Janet’s account of Martha’s life is written in novel form from Martha’s point of view. It is interspersed with “Interludes” from Janet that relate some of the logistical challenges of genealogical research, joyful moments of discovery, her yearning to connect with her great-great-grandmother, and the emotional challenges of traversing Martha’s darkest moments. Historical purists might quibble with Janet’s reconstruction of scenes, conversations, and feelings. But the end product not only represents a very readable tale, it embodies Janet’s aim to “find” the woman to whom she is linked not only by genealogy but by ownership of the land as a single woman.
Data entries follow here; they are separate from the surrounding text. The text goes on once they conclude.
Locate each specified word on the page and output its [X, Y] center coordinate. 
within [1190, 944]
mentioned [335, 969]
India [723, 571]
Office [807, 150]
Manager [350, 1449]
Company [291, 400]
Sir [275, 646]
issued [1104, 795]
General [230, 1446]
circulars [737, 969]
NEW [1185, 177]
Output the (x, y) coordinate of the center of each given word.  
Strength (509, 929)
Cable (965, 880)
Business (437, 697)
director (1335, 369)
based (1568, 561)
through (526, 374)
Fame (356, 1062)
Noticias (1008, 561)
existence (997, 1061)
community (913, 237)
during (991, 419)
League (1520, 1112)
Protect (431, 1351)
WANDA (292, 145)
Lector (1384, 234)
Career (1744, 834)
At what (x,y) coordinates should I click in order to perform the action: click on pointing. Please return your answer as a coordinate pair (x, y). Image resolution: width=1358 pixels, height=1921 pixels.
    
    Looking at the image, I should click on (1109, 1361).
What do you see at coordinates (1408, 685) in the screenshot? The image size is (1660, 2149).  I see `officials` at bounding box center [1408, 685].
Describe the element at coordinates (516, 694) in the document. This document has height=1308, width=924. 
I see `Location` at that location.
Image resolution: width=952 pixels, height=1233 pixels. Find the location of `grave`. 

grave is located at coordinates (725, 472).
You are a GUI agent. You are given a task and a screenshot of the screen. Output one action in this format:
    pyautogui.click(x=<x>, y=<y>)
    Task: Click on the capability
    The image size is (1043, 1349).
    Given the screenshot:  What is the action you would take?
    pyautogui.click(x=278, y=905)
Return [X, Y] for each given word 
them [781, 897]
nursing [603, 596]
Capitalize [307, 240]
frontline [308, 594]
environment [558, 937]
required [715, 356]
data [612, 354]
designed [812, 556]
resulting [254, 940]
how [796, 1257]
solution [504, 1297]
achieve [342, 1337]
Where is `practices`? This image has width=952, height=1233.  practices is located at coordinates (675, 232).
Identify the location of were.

–Amanda Bird, The Book Nest, Springfield, Oregon

The Book NestFor more of this review, see Birds’ Books a blog written by Amanda Bird, proprietor of The Book Nest, a stall in the Indulge antique mall in Springfield, Oregon. Amanda invited me to be the featured author at The Book Nest’s “Lunch with an Author” on Thursday, October 2, at noon.

 

FARM AND FAMILY

RG p1June 29, 2014 – Elkton – Five years ago, on a ridge overlooking the Umpqua River a few miles south of here, Janet Fisher built a house on the same farm her great-great-grandmother, Martha Poindexter Maupin, had bought for herself and her children 140 years before.

The two women had more in common than Fisher realized until she embarked on a quest to learn who her ancestor really was. The search introduced her to a rich family history she never knew existed and yielded a book, “A Place of Her Own,” a title that applies equally to both women.

“For more than two years, I walked in Martha’s shoes, saw the world through her eyes and lived her life,” Fisher said. “All the historical material that I found, and the research that other relatives had done, gave me a basic skeleton to work with.

“My job was to fill in the gaps and re-create Martha’s story.”

–Randi Bjornstad, The Register-Guard, Eugene, Oregon

ONE OF ALUMNI BOOKS TO CAPTURE THEIR IMAGINATIONS

A classic pioneer woman’s story, as told by her great-great-granddaughter. Fisher, who earned her master’s degree in journalism at the UO, now owns the century farm her ancestor purchased–as a single mother in 1866.

Oregon Quarterly, University of Oregon Alumni Magazine, Eugene, Oregon

SELECTED FOR BOOK NOTES

A historical novel about an early Oregon pioneer, Martha Poindexter Maupin, and the farm and town that are her legacy.

Oregon Stater, Oregon State University Alumni Magazine, Corvallis, Oregon

PRE-RELEASE COMMENT

“I gobbled the book in one sitting, shed some real tears with and for you and Martha along the way, and enjoyed it all tremendously. You are a fine storyteller, and Martha’s story is full of such rich detail.”

So said Kathy Westra, a writer for the American Forestry Foundation magazine, Woodland, after reading A Place of Her Own. Her story will appear in the summer issue of Woodland.

This feels like my first review. 🙂

2 Comments

  1. Maxci Jermann

    My husband and I just finished your book “A Place of Her Own”. Thank you for sharing such personal family information. Question: we thought your homestead was Maupin, Oregon. Did someone in your family settle there? The city near Mt. Hood.

    • Thank you for your comment, Maxci. As you saw in the story, Martha’s farm is on the west side of the Cascades in Douglas County. Maupin, Oregon, on the east side, was named for her brother-in-law, Howard Maupin. You met him in the story (pp. 66-67), one of Garrett’s rather colorful older brothers. Howard and his family came west in 1852, a couple of years after Martha and Garrett. Howard claimed land in Lane County right next to Martha and Garrett’s claim. Howard became restless, perhaps for some of the same reasons Garrett did. But Howard decided to try Eastern Oregon. That’s mentioned in the book too. And there’s another little dash of Howard history from my own perspective on pages 31-32. Because of the town’s name, quite a few people expected Martha’s farm to be near there, but no. Lots of Maupins on the west side too.